━━ Task material ━━

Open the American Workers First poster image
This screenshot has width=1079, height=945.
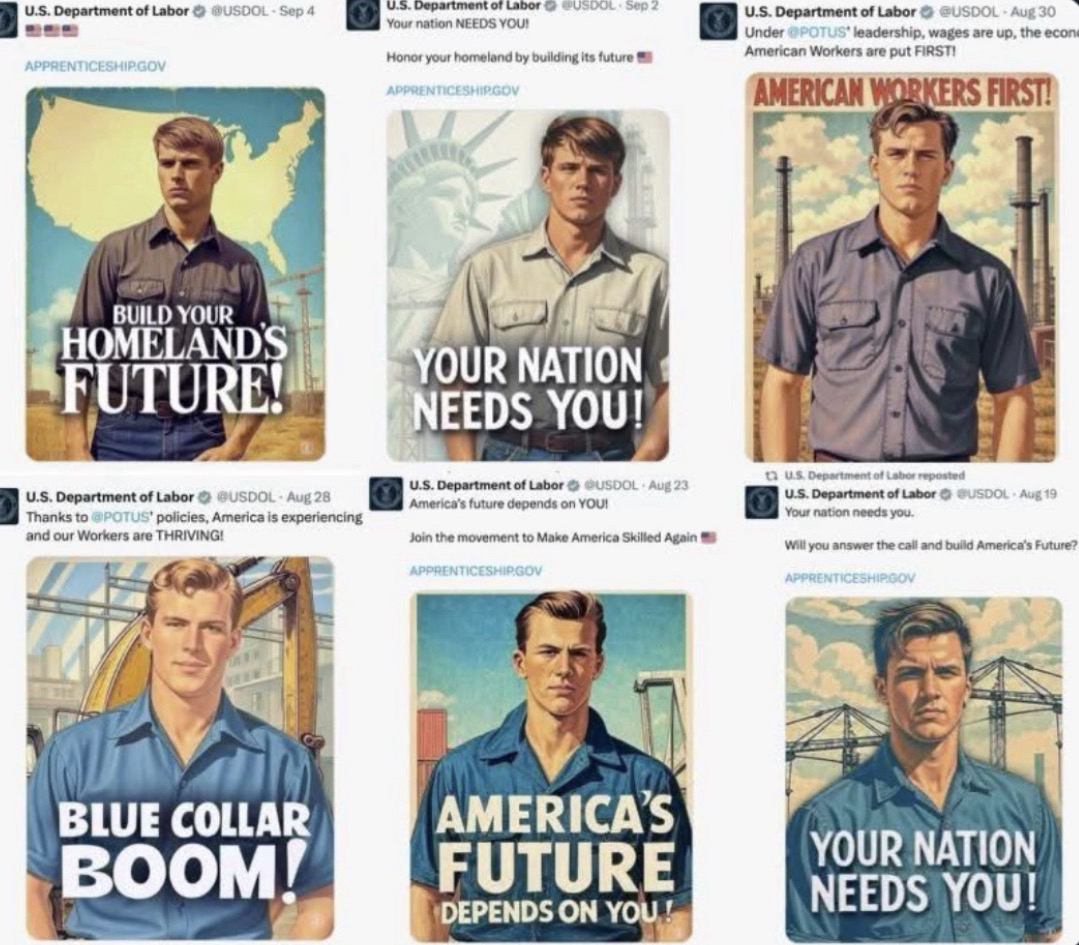901,267
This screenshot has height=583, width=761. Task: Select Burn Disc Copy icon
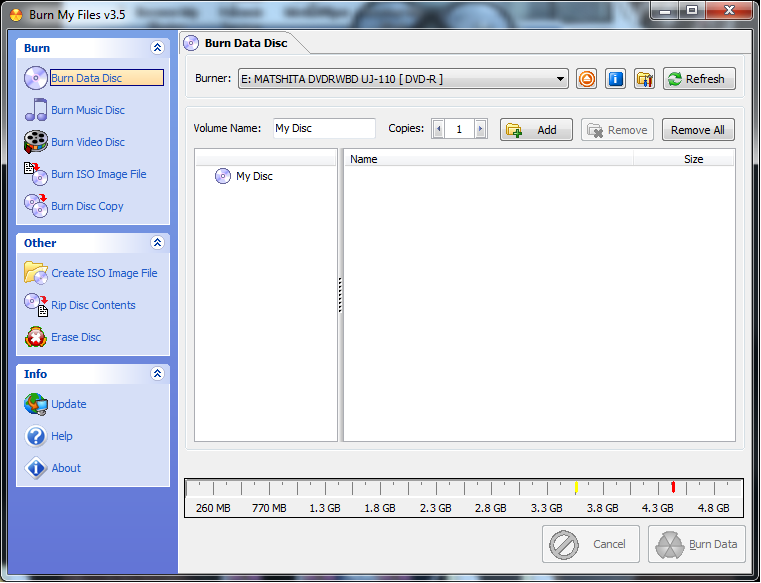click(36, 206)
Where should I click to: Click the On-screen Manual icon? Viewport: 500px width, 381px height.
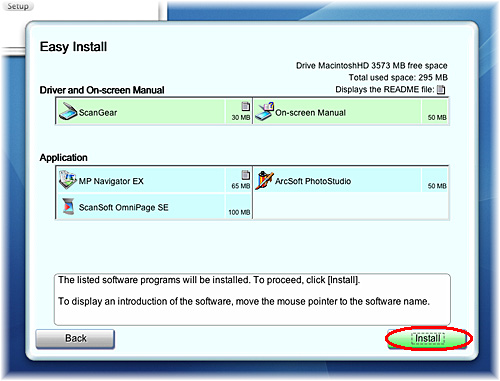click(265, 111)
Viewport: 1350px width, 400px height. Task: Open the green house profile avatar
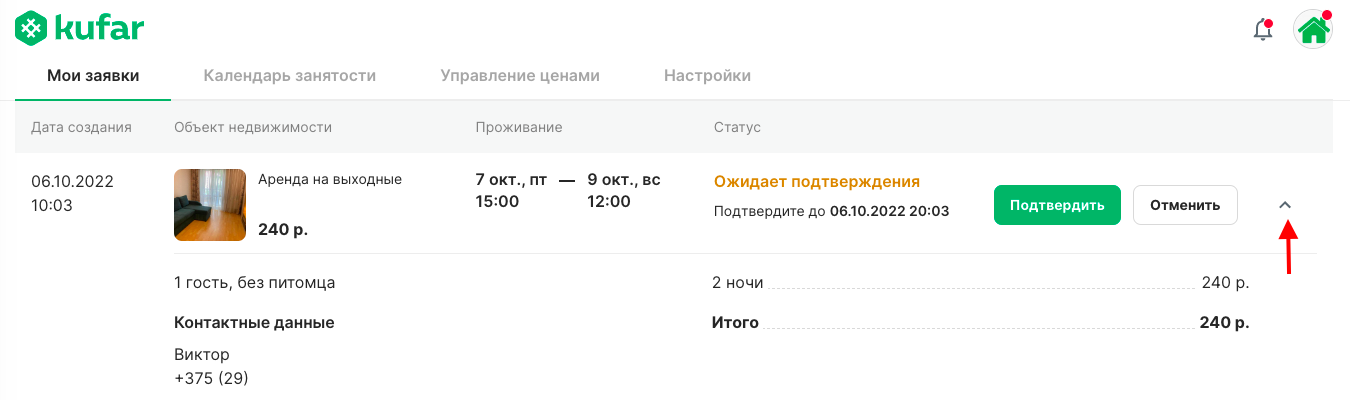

━━━

▸ **What you should do**
In the entries, find every line holding "Open" and copy it.

▸ **Output of the exercise**
Open the American Workers First poster image
Viewport: 1350px width, 400px height. Task: Open the green house profile avatar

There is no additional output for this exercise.